Document segment section start
Lessons from the AIDS Pandemic

In 1981, I was with friends celebrating the Fourth of July weekend at New York’s Fire Island Pines gay enclave when life changed. Buried on page A20 of The New York Times (July 3,1981) was a report about a new condition: “Rare Cancer Seen in 41 Homosexuals.” Doctors in New York and San Francisco diagnosed a form of Kaposi’s Sarcoma cancer normally seen in elderly men suddenly ravaging younger gay males. The article assured us that it was not contagious and that “no cases have been reported to date outside the homosexual community or in women.”

Soon enough, purple lesions of Kaposi Sarcoma became markers of those infected. Panic and fear fueled conspiracy theories and misinformation regarding contagion. Risk groups were first identified as “the 4 H’s”: hemophiliacs, heroin addicts, homosexuals, and Haitians. Another unfounded hypothesis accused the government of creating the pathogen to eradicate the gay and African-American communities.

In 1982, AIDS (Acquired Immunodeficiency Syndrome) was named by the Centers for Disease Control. It took another three years to develop a blood test for HIV once it was identified as the cause, and almost fifteen years to develop a number of anti-retroviral drugs that, taken in various combinations, turned the disease from a death sentence into a manageable condition. But before that, chaos ruled on the public health front as millions died.

Federal leadership was lacking as the pandemic began to spread. President Reagan did not publicly mentioned AIDS until 1985. Senator Jesse Helms (R-North Carolina) called for quarantining people who tested positive. Then Secretary of Education, William Bennett, suggested that prisoners with the AIDS virus should remain in custody after serving their sentence so they could not take “revenge on society.” Conservative commentator William F. Buckley Jr. asserted in The New York Times: “Everyone detected with AIDS should be tattooed in the upper forearm, to protect common-needle users, and on the buttocks, to prevent the victimization of other homosexuals.”
Document segment section end
Information section start
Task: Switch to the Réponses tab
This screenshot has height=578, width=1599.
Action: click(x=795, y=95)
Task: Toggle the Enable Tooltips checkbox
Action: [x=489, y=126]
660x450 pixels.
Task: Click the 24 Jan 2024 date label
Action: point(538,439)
Information section end
**Exercises**
1. Reproduce the passage of the essay on the AIDS pandemic from "In 1982, AIDS" to "as millions died.".
2. According to the essay on the AIDS pandemic, why did William F. Buckley Jr. propose tattooing people detected with AIDS on the upper forearm and on the buttocks? Answer in one to three sentences.
3. Decide whether each statement agrees with the essay on the AIDS pandemic. Answer yes or no, and quote the deciding words of the essay.
(a) The 1981 report on the new condition appeared on page A20 of The New York Times.
(b) The Centers for Disease Control named AIDS in 1985.
(c) Senator Jesse Helms called for quarantining people who tested positive.
The records are independent material, unrelated to the essay on the AIDS pandemic.

**Solution set**
1.
In 1982, AIDS (Acquired Immunodeficiency Syndrome) was named by the Centers for Disease Control. It took another three years to develop a blood test for HIV once it was identified as the cause, and almost fifteen years to develop a number of anti-retroviral drugs that, taken in various combinations, turned the disease from a death sentence into a manageable condition. But before that, chaos ruled on the public health front as millions died.

2. Buckley proposed the upper-forearm tattoo to protect common-needle users. He proposed the tattoo on the buttocks to prevent the victimization of other homosexuals.

3.
(a) Yes: "Buried on page A20 of The New York Times (July 3,1981) was a report about a new condition"
(b) No: "In 1982, AIDS (Acquired Immunodeficiency Syndrome) was named by the Centers for Disease Control."
(c) Yes: "Senator Jesse Helms (R-North Carolina) called for quarantining people who tested positive."